* [Task prompt]
What lines in the records below mention "computer"? List them all.

* [Exercise data]
BEGIN
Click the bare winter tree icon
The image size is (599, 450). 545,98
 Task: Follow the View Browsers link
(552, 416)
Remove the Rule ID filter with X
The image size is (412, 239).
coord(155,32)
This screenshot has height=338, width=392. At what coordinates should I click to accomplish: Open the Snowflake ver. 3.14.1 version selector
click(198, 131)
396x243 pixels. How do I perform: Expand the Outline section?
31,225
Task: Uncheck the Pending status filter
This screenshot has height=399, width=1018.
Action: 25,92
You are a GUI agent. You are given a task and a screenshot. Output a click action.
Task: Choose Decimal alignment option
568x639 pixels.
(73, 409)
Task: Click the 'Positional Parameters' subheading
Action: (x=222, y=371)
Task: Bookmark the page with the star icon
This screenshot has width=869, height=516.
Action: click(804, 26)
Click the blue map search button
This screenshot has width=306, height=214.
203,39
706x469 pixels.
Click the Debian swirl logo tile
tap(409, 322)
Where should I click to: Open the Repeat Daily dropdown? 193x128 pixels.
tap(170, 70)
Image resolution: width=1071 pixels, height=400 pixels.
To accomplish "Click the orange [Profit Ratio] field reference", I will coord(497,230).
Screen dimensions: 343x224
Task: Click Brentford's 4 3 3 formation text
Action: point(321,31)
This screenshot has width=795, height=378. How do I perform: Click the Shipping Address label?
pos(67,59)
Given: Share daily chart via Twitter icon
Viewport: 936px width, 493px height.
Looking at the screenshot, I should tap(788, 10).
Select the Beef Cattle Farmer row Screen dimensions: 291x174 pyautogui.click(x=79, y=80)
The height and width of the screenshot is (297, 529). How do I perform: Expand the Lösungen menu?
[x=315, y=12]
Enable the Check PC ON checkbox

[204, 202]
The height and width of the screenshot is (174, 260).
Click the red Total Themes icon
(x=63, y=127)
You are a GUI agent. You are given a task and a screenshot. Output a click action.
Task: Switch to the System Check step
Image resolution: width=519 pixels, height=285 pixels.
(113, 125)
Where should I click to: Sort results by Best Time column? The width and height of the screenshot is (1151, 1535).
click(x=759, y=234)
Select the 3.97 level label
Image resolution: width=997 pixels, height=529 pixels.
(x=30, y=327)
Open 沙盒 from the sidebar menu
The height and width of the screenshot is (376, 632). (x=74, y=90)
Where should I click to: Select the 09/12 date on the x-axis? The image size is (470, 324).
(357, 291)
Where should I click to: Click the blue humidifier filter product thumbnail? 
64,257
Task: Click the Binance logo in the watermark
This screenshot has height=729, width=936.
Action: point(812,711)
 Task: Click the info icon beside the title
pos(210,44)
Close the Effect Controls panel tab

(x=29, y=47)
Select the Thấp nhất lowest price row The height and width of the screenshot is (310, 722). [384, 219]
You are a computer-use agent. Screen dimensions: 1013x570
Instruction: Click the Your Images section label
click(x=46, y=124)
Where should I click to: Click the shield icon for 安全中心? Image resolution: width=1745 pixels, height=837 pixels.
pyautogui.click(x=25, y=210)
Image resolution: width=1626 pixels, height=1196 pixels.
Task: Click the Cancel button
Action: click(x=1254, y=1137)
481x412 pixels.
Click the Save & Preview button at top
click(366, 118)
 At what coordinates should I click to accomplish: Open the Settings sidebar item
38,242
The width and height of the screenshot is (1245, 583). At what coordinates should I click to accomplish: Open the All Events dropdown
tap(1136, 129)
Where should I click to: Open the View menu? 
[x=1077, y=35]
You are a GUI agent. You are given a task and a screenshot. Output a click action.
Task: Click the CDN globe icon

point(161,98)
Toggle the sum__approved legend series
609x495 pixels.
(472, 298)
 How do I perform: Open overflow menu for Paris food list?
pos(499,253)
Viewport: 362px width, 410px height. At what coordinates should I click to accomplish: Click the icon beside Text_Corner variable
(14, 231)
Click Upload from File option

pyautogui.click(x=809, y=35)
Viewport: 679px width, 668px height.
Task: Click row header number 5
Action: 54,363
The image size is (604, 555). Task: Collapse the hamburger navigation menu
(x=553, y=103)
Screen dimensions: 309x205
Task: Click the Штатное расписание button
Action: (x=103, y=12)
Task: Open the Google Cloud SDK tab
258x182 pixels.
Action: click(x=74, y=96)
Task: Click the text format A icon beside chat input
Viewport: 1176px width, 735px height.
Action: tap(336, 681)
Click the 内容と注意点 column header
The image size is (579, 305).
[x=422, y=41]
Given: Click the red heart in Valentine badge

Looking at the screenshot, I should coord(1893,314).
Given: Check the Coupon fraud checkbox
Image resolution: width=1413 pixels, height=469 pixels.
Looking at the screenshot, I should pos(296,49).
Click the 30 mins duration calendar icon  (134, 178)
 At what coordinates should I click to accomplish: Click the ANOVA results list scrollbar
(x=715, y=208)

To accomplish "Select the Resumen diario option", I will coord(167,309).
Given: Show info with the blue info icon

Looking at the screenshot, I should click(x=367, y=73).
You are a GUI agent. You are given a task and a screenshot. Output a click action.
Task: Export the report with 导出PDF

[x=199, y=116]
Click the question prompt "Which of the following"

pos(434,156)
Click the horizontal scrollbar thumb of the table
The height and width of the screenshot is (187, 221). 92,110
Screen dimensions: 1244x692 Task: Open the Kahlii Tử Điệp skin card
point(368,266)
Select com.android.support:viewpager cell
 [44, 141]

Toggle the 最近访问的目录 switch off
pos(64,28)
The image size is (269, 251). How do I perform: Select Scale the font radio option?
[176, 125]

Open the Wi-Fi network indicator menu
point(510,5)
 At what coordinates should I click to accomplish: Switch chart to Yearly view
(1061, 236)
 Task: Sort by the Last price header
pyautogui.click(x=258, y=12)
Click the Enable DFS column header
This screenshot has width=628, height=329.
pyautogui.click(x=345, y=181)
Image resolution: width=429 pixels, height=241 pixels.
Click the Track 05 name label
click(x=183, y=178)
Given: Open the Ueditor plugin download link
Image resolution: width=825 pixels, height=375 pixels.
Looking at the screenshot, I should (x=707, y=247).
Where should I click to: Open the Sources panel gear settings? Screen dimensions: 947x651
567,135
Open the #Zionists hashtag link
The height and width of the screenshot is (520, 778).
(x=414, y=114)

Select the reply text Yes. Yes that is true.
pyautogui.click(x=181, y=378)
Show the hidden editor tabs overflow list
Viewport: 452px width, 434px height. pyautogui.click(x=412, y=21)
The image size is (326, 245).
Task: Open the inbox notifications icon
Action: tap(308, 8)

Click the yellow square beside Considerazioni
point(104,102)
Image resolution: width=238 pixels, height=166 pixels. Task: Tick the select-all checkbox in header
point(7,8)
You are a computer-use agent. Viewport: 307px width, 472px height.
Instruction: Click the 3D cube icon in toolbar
END
* [Answer]
You are a computer-use agent. Screen dimensions: 1013x570
You are a computer-use agent. Viewport: 307px width, 472px height.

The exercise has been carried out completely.